3. Learn Basic Probability
If you’re trying to decide between two options and one choice has a higher chance of success, wouldn’t you want to know?
Understanding the basics of probability can be a game-changer for making more informed choices.
Instead of basing decisions on gut feelings and cognitive biases, grounding them in probability offers an analytical lens to assess risks and rewards. Whether you’re evaluating a job offer, planning an investment, or deducing the best day for an outing based on weather forecasts, this skill is invaluable.
If you’re new to the concept, investing just 30 minutes to an hour can make great difference. You can pick up a beginner’s guide or watch online tutorials as a starting point.
4. Explore Facts and Opinions
Making sound decisions requires blending hard facts with insightful opinions. Both play a crucial role in forming a comprehensive understanding of any situation.

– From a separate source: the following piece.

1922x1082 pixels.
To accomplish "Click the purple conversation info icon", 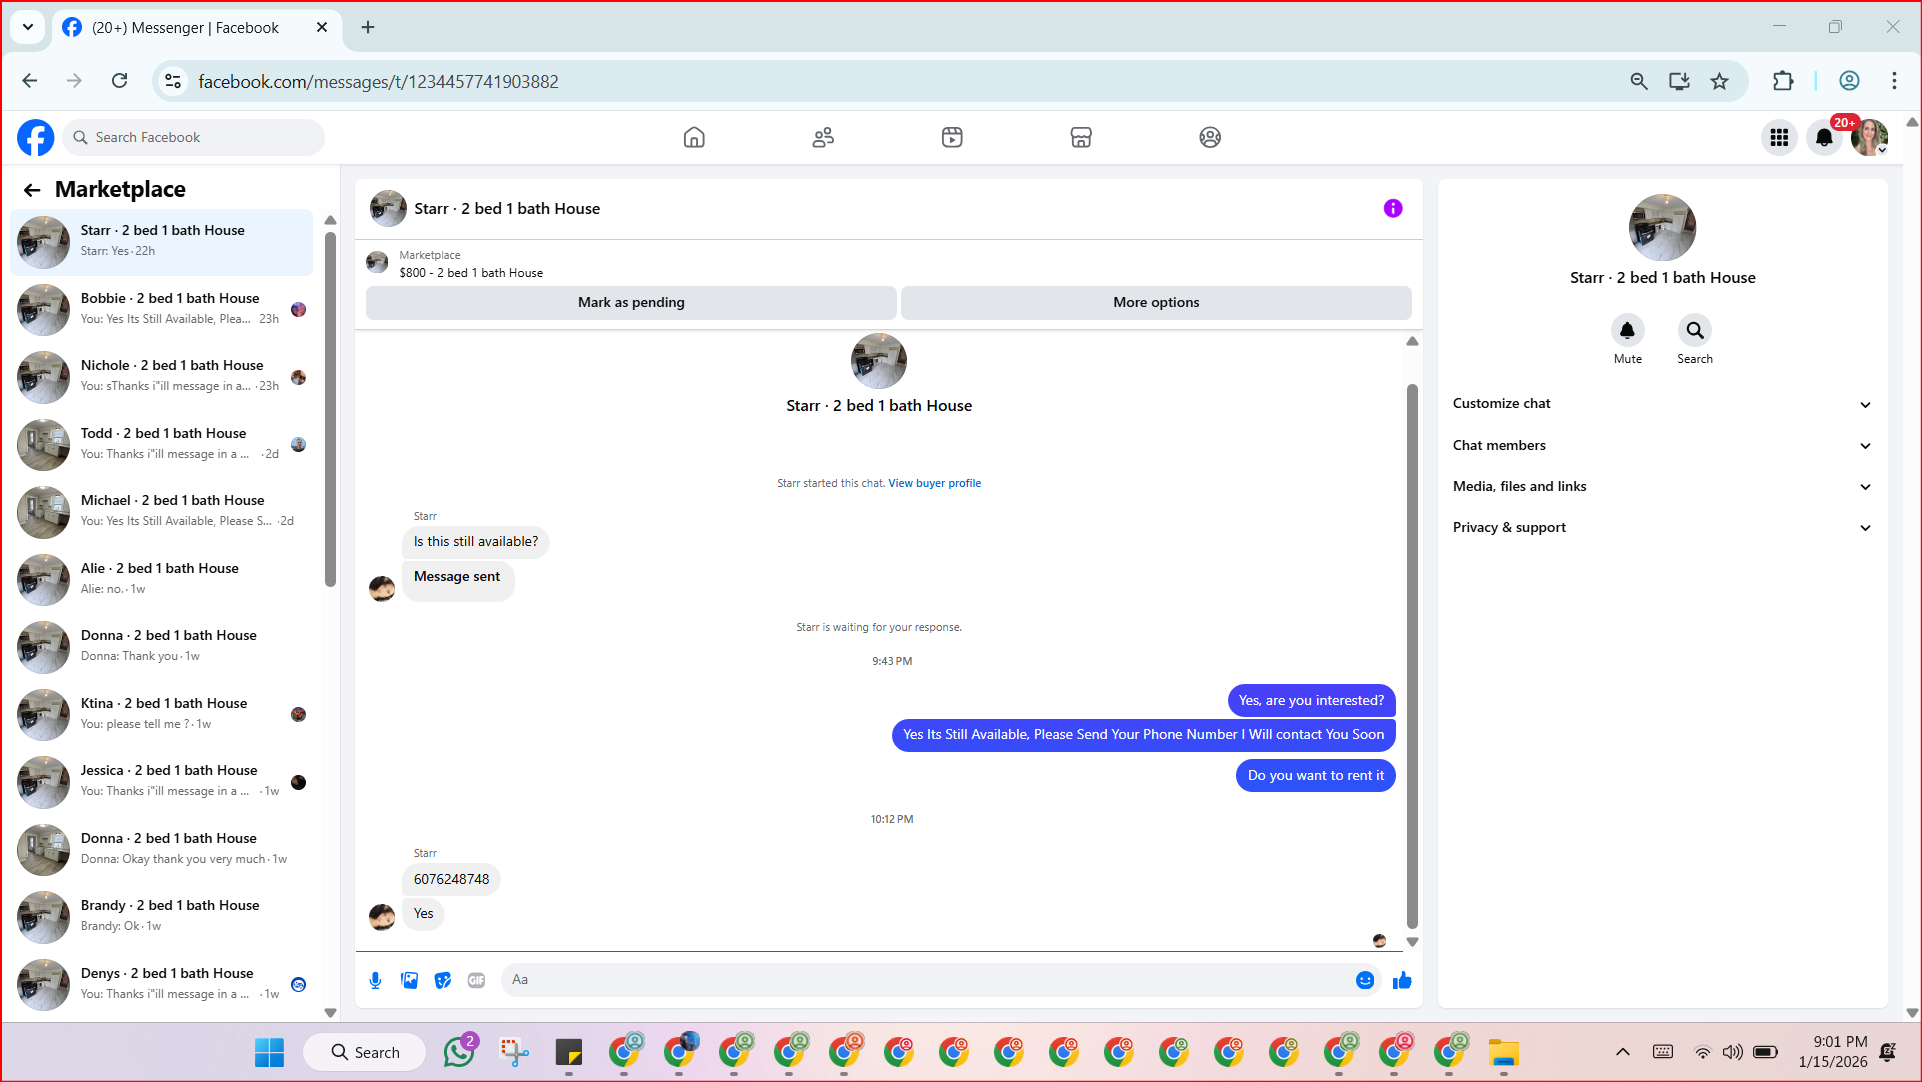I will [x=1392, y=208].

When buying a product, most people trust options that look good on paper. The specifications may tell how cost-effective and durable something is. Still, you can only learn about potential challenges when you expand your research to include customer reviews and industry peer recommendations.
The takeaway? Facts give you the groundwork, but opinions can fill the gaps to ensure a holistic approach to decision making abilities.
5. Be Less Certain and Question Everything
Certainty feels comforting, but sometimes, it can be a blindfold.
With certainty comes overconfidence, which makes people overlook alternative solutions.
Whenever your mind tells you A would lead to B, take a step back and analyze your thought process. Are you being too confident about it?
You must dive deep into the “whys” and “hows” before making choices. It might feel uncomfortable initially, but trust the process to lead you to more thoughtful decisions by encouraging exploration, research, and a willingness to find potentially better options.
6. Weigh the Pros and Cons
Whenever faced with a choice, big or small, try the classic, time-tested approach of jotting down the pros and cons. It’s amazing how laying things out visually can bring clarity.
It fosters critical thinking, encourages self-reflection, and pushes you to consider the broader implications of your decisions. More importantly, it emphasizes the quality or significance of each advantage and disadvantage instead of counting the number of pointers on each side.
7. Integrate Arts and Culture into Your Life
Diving into arts and culture can boost your mood and help you focus better, which comes in handy when making decisions.
All you have to do is dedicate 45-60 minutes three days a week to stepping out of your usual routine and trying something different. It could be a weekly salsa class, watching an opera once a month, visiting local art exhibits, learning to play the guitar, or painting scenes from your favorite movie.
Every month, jazz things up a little by trying activities you’ve never thought of doing before. It’ll ignite creativity and take your decision-making ability to the next level.
8. Experiment with Cooking
Cooking can be a brilliant exercise in decision-making. With every dish, you’re presented with choices: Which spices? How long does it take to cook? What pairing works best?
Experimenting in the kitchen hones your decision-making skills and teaches you to be adaptable and innovative. You could make it a weekend ritual to try new recipes from around the world or host dinners for friends and family. As you get lost in cooking, mixing ingredients, and perfecting flavors, you’ll feel more confident handling choices in other parts of your life.
Making great decisions is all about balance—using your heart and mind, facts and feelings to arrive at what aligns with your core values and goals.
Mastering probability, writing down the pros and cons, and questioning everything are classic strategies for better decisions. Add psychic readings, cooking experiments, befriending the younger and older, and arts and cultural activities to the mix, and you’ll transform the quality of your choices and your overall confidence.